— BEGIN PROVIDED MATERIAL —

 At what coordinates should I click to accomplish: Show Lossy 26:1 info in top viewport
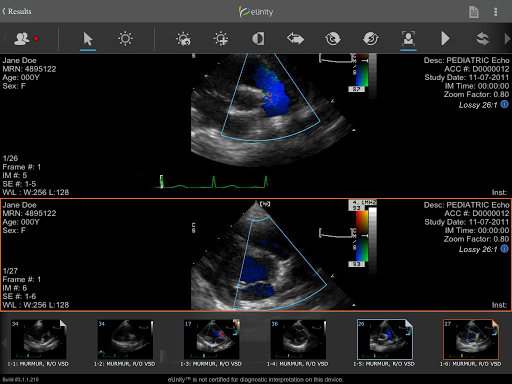505,105
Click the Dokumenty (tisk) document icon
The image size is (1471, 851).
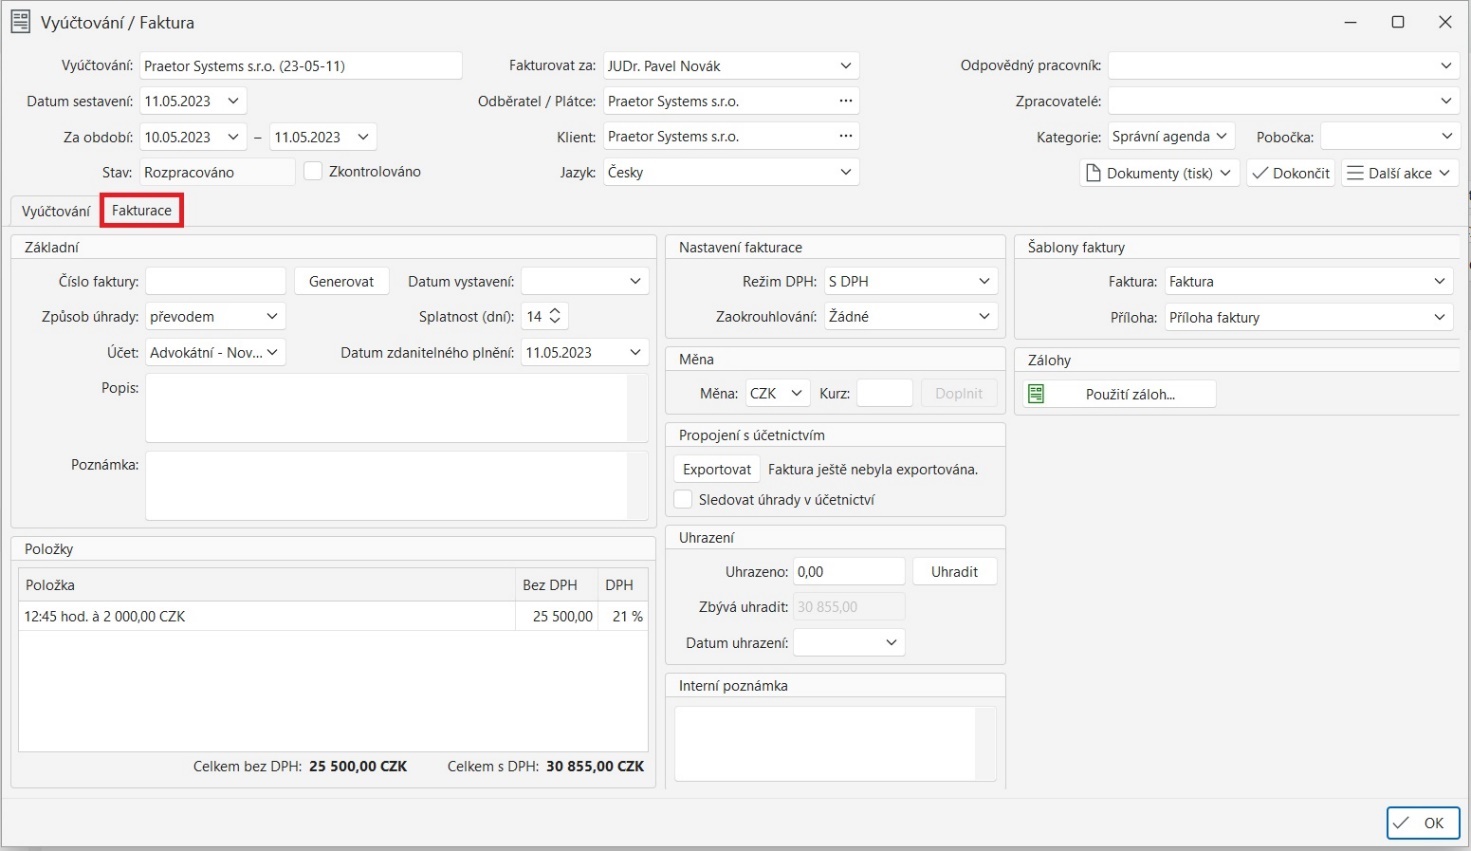[1093, 173]

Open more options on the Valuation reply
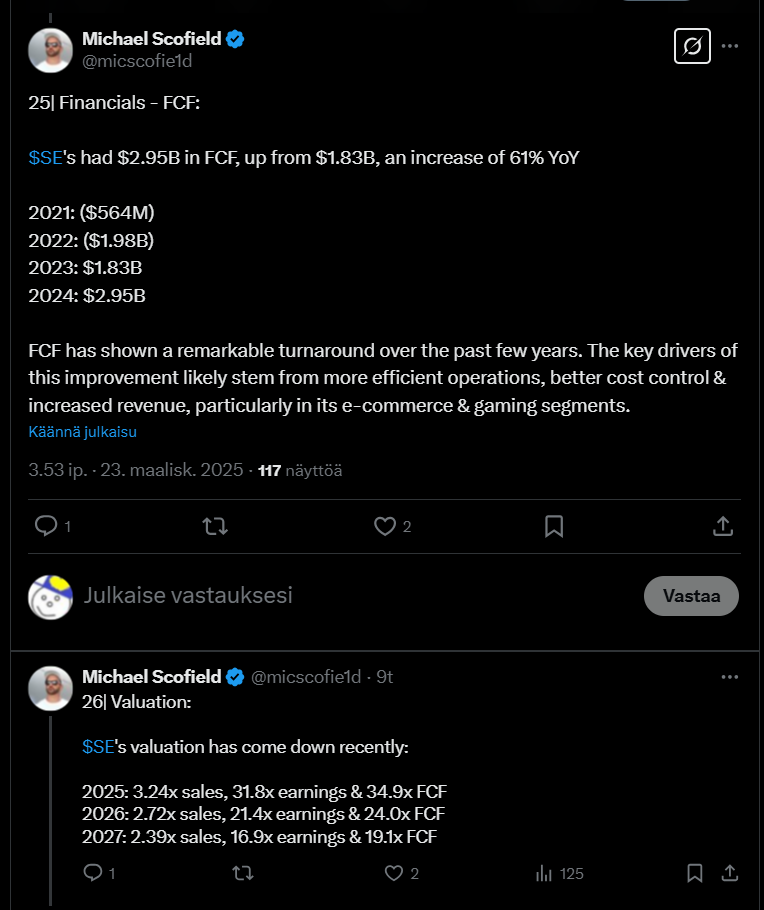[730, 677]
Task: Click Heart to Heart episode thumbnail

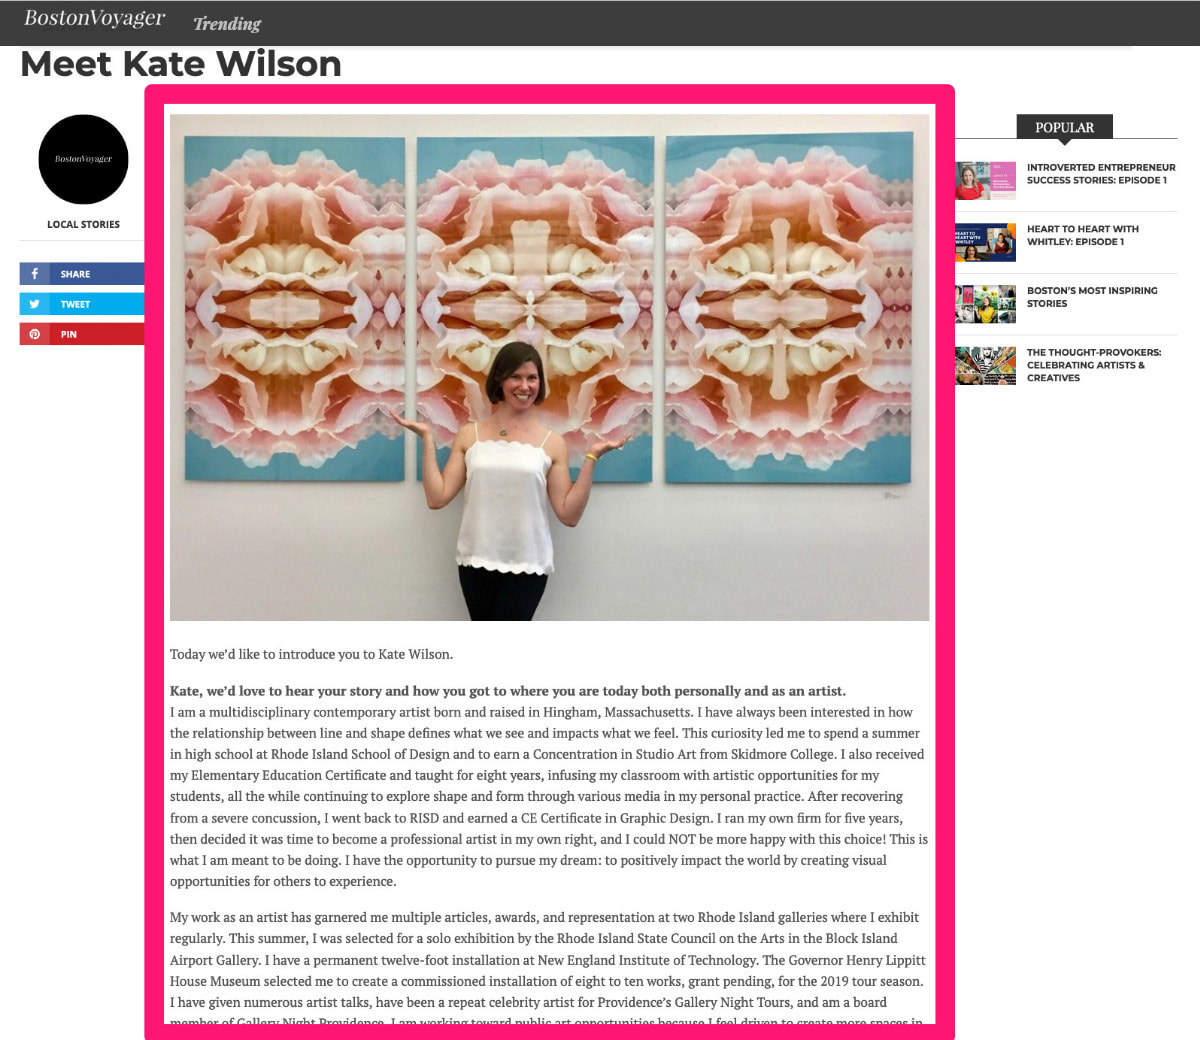Action: click(985, 242)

— END PROVIDED MATERIAL —

EXERCISE DIRECTIONS: Retype the text lines of all the records above word for word, omitting the pictures.

RESULT OF THIS EXERCISE:
 At what coordinates should I click to accomplish: Show Lossy 26:1 info in top viewport
505,105
Click the Dokumenty (tisk) document icon
The image size is (1471, 851).
[1093, 173]

Open more options on the Valuation reply
[730, 677]
Task: Click Heart to Heart episode thumbnail

Action: click(985, 242)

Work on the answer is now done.